Decide how to describe and structure your data

Before you start using the Instrument Data Wizard, it’s crucial to plan out and document how your data will be structured for Instrument Data Service. This ensures you and your collaborators (and your future self!) can easily locate and utilize the data within the Instrument Data Service web portal.

How Instrument Data Service structures data

Instrument Data Service functions as a database, organizing data into a hierarchical structure, like folders and subfolders. This structure comprises three levels, and it’s essential to align your data structure accordingly:

  • Data files are grouped into Datasets.

  • Datasets are organised into Experiments.

  • Experiments belong to a Project.

It’s noteworthy that a Dataset may belong to multiple Experiments, and an Experiment may belong to multiple Projects.

Things to consider

Here are some things to consider when deciding how your data should fit into this hierarchy:

  • Usually, there should be one Project that corresponds to the research project or unit of research activity that you are collecting data for.

  • Use Experiments to represent a study sample or variable you are studying. Store properties about the sample as metadata in each Experiment .

  • Create one Dataset for each instrument you are using for acquiring data. Use the Dataset to contain all data files from that instrument for the Experiment. Store instrument run conditions as metadata in each Dataset.

  • If the data is already using a directory structure, consider how that could translate into the hierarchical groupings.

  • Consider whether you need to restrict access for a subset of your data. If so, you can group them as separate Experiments or Datasets. Later, you can restrict access to them as a whole group.

Sarah’s sequencing data

Imagine yourself as Sarah, exploring how breast cancer cells react to different drug treatments. You work closely within a group of three other PhD students led by Dr Charlotte Henare.

To collect data, you take samples of cancer cells from an anonymous donor from the Hospital, treating the samples with drugs, and sending them off to a sequencing company for processing.

You sent off 15 cell samples (5 for each group) six weeks ago that have:

  1. no treatment.

  2. treatment with the drug Herceptin.

  3. treatment with the drug Keytruda.

The tutorial data you downloaded are the resulting files sent through a USB stick via courier. The data contains the raw .fastq files as well as aligned .bam files (data processed by a bioinformatician) for each kind of treatment. You are now responsible for organising, setting up access control and adding metadata to the data, before it is ingested into the University’s online instrument data repository Instrument Data Service . You and your group members can then access the data through the repository portal and use it in analysis.

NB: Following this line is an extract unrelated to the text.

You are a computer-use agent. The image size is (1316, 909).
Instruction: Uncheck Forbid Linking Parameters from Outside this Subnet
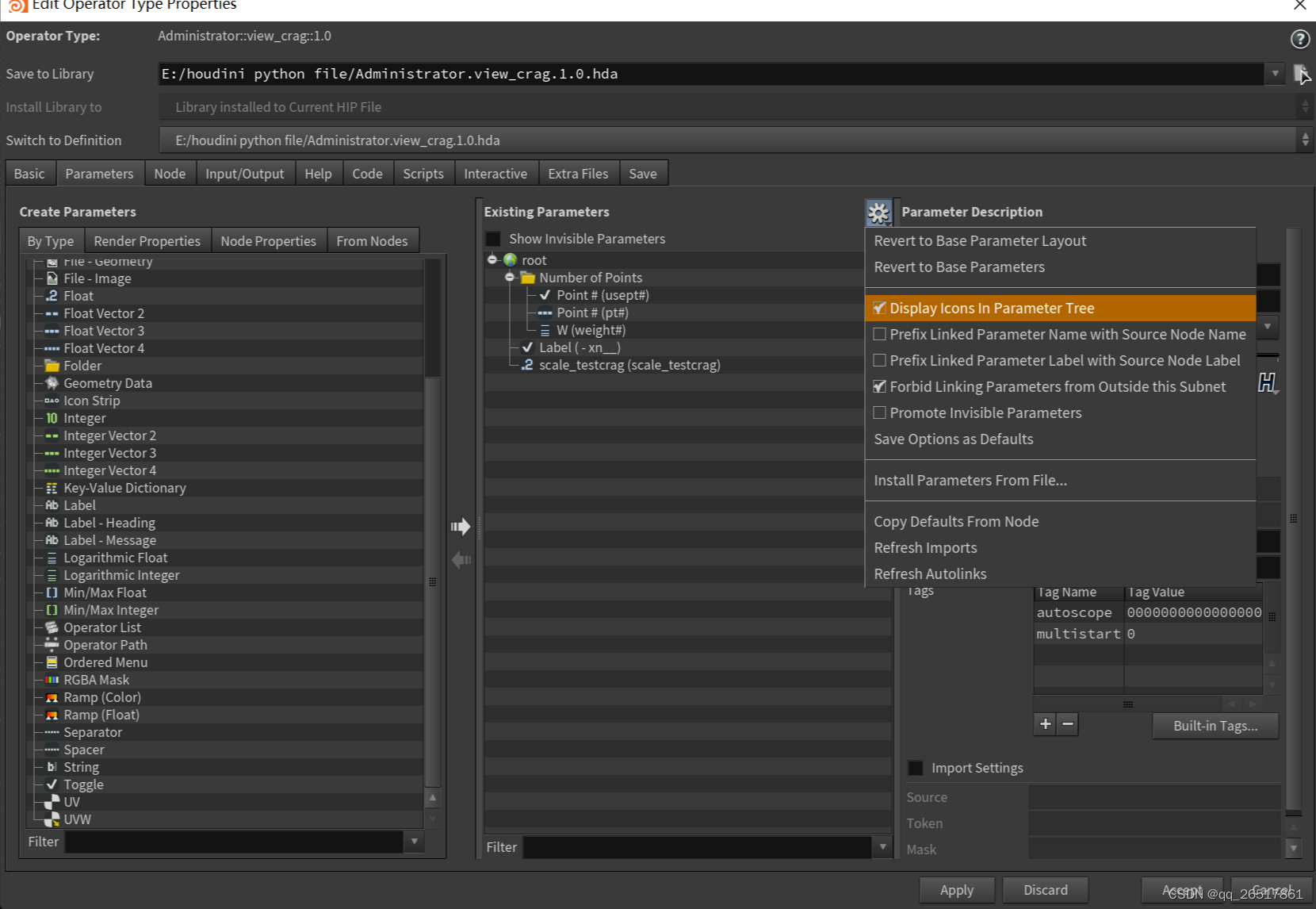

Given the sensitive nature of raw data, restricting access to yourself is imperative, while other data can be accessed by the entire group (with the group ID “eres004011-admin”)

After consultations with your collaborators, you have created this data structure plan:

Sample data structure plan

  • Project - Named the “Breast Cancer Drug Treatment Genomics” project (ID “BREAST04”).

  • Experiments - Each experiment type corresponds to an Experiment (i.e. “No treatment” with ID “NoTreatment”, “Herceptin” with ID “Herceptin”, Keytruda with ID “Keytruda”).

  • Datasets - Within each Experiment, two Datasets are created: one for raw .fastq files named “Raw” with ID “[Treatment ID]-Raw”, and another for aligned .bam files named “Aligned” with ID “[Treatment ID]-Aligned”.

  • Datafiles - Each Dataset contains five files, one from each tissue sample.

  • Clinical details and sequencing instrument configurations are documented as metadata at the Dataset level.

Exercise: How does your own data fit into this hierarchy?

Think about the data you would like to ingest into Instrument Data Service and discuss with your collaborators. Plan out how you would structure the data. Ask for a consultation with the friendly Instrument Data Service staff if you would like some help!